What Is the Point of Money?

Many spend their lives acquiring money, but what really is money? 

For many scholars, money is the ability to do something – whether that is to eat a sandwich, own a nice necklace, have someone provide a service for you – turned into a quantified unit. By this definition, money has incredible value. It literally is the ability to do or have things, but there are still some limitations to that value. 

First, the capacity to do what? At the end of the day, money is a tool, a way to meet other goals. Capacity makes a very poor goal or purpose in itself. People who pursue money for money’s sake are attaining the ability to do things without a sense of what they want to do in life in the first place. 
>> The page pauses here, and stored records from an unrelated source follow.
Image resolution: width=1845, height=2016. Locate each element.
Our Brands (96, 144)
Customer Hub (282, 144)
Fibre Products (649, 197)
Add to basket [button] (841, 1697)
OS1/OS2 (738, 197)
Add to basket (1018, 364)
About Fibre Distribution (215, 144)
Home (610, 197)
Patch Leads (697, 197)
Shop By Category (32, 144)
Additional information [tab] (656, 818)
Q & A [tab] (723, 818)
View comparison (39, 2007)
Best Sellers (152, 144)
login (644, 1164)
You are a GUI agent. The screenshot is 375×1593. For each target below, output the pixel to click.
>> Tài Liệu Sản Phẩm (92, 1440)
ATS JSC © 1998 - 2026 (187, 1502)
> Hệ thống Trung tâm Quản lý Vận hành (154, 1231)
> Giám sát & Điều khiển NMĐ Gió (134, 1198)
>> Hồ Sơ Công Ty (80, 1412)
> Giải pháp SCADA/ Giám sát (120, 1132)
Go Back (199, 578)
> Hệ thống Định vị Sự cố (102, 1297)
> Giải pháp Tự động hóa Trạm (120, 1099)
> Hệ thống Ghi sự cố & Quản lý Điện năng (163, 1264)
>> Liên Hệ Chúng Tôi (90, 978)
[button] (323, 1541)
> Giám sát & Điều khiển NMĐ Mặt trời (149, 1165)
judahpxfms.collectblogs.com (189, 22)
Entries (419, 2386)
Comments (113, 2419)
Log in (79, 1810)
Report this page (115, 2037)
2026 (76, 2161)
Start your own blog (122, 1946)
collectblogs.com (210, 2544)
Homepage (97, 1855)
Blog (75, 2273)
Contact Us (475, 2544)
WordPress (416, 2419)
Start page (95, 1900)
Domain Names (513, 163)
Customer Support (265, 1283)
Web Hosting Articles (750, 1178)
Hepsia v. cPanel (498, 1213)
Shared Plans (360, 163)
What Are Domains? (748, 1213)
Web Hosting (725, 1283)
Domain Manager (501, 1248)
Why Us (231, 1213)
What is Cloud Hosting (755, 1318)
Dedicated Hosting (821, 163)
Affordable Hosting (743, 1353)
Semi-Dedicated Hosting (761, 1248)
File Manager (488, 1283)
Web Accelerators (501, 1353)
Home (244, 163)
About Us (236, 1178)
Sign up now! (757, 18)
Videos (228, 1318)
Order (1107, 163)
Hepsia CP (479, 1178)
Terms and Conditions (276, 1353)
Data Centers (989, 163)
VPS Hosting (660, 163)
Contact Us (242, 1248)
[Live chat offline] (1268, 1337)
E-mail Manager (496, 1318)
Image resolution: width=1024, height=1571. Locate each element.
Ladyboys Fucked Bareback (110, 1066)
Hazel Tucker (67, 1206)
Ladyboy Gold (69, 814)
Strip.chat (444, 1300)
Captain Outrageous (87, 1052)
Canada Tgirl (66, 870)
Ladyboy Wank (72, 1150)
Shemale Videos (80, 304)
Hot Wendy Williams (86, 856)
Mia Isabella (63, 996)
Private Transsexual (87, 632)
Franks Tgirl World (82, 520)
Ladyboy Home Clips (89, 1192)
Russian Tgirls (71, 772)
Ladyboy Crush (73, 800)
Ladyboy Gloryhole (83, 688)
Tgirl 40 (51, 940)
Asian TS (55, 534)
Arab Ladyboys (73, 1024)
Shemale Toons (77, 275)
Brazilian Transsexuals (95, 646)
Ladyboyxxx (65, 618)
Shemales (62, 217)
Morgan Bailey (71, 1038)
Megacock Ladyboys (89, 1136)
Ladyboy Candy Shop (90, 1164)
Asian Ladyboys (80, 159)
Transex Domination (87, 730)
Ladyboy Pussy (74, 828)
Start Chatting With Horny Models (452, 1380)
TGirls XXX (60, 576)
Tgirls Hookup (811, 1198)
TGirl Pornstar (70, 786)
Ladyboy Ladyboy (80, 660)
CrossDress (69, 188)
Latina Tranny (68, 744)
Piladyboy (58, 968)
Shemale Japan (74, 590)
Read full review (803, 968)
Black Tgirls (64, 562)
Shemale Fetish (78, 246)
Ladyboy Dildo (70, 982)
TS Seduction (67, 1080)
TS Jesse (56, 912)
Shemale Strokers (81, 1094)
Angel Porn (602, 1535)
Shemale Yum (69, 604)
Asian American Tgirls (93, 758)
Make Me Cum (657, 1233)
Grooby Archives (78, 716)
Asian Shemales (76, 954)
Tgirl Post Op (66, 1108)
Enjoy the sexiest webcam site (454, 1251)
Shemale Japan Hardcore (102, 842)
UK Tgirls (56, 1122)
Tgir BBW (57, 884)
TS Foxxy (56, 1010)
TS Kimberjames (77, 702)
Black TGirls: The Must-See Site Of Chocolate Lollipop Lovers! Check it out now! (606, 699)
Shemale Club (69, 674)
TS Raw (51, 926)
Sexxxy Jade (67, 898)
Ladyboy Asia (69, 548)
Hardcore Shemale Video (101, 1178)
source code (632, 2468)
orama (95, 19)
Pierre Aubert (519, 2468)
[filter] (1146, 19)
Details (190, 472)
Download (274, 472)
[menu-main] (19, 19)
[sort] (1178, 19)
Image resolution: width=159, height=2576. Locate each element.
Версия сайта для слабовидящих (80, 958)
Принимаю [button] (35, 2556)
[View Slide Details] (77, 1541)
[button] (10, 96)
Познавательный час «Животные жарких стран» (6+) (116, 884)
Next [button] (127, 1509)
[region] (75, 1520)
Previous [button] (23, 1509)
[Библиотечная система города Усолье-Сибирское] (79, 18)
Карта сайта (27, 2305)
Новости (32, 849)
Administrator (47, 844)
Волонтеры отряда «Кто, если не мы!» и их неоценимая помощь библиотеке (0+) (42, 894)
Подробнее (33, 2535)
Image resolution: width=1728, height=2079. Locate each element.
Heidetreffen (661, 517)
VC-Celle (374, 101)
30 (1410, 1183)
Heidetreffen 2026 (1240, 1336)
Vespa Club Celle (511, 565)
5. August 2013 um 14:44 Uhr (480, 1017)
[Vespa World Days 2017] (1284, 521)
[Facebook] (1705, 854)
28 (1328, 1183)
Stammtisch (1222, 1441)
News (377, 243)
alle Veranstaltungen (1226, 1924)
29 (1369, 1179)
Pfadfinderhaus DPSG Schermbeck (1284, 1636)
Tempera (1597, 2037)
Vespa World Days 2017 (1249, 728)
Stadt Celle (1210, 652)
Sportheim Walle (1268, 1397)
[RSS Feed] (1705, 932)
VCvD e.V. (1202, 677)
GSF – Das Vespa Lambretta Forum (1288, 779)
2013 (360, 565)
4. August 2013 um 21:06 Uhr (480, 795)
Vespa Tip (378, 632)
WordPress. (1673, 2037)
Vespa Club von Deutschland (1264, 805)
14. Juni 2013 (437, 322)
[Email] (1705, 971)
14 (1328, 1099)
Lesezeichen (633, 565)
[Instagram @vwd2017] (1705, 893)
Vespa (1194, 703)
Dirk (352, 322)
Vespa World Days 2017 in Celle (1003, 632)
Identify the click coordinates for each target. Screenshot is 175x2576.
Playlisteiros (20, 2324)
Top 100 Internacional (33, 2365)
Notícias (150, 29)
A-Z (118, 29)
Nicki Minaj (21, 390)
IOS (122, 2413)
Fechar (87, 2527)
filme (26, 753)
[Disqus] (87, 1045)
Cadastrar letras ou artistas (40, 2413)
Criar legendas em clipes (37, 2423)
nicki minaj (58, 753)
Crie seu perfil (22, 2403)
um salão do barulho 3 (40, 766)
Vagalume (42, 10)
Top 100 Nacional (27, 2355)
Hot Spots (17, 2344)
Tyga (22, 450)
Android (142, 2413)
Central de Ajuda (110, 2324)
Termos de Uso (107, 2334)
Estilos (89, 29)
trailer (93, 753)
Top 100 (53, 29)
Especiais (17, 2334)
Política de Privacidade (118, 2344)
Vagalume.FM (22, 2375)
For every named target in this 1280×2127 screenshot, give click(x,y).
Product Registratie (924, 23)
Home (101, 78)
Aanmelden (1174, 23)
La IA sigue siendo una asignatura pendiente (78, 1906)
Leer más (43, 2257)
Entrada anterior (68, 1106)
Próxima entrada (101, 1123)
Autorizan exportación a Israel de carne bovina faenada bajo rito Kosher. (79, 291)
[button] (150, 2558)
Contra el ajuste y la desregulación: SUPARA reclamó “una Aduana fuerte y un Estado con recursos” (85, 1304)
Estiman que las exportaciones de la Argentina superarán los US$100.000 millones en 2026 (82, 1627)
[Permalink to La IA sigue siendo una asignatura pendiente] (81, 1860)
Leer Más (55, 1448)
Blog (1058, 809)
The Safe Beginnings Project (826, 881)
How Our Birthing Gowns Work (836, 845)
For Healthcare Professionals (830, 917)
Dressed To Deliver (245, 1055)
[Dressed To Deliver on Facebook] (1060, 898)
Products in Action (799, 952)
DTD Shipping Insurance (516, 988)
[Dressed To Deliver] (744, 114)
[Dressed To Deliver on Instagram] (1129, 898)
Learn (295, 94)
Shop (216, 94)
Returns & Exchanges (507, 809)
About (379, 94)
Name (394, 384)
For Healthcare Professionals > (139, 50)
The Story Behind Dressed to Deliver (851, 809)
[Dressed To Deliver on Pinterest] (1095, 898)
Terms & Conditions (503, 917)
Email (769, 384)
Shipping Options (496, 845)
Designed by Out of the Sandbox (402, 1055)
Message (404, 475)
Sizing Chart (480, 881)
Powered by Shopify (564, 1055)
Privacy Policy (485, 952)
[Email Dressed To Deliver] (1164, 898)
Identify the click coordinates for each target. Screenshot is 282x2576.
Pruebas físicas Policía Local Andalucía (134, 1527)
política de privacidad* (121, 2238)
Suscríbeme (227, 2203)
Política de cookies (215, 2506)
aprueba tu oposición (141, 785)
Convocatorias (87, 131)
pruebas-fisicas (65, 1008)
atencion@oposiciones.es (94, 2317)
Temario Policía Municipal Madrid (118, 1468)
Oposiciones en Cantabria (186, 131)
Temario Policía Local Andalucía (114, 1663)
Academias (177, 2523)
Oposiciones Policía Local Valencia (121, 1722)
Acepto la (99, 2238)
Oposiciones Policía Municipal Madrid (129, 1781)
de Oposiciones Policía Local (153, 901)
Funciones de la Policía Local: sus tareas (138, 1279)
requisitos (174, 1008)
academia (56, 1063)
Second, as quantified capacity, money becomes less valuable the more you attain it. Everyone has the capacity to do things with their time and energy. Your salary has a certain amount of capacity as well. When you work, you trade the ability to do whatever it is you could do with your time and energy during that time for the capacity latent in your salary. 

Often, this trade may give us even greater capacity, allowing us to do things we otherwise could not do with the time we have. You can use that capacity to meet your needs and pay for the things that you want, and thus help you live a better life. Such a trade may be worth it for you. 

But after you have so much stored, gaining more may no longer add much value to your life and in some cases, may decrease it. Billionaires, for example, have enough to meet an entire life’s worth of needs and wants (and often the needs and wants of dozens or hundreds of more lives after that). 

In such a situation, they do not have enough time left in their life to enjoy the capacity that they would gain from making more money through work. Each day they work, they lose one more day they have spent doing anything else (spending time with family, relaxing on a beach, or whatever makes one happy). Some ultra wealthy still work because they feel their job gives them a sense of meaning in their lives, but from a certain perspective, they are sacrificing their capacity to keep working. 

Billionaires are an extreme example, but this applies to a certain degree to everyone. There is a time to build a base of capacity for ourselves by earning money, but the more one builds up, the less useful any new money we gain becomes. Eventually, that can switch and trying to attain more money after that is actually counterproductive. 

You should evaluate for yourself how much of this thing called money you truly need and when the money you would gain is no longer worth what you would have to do to get it.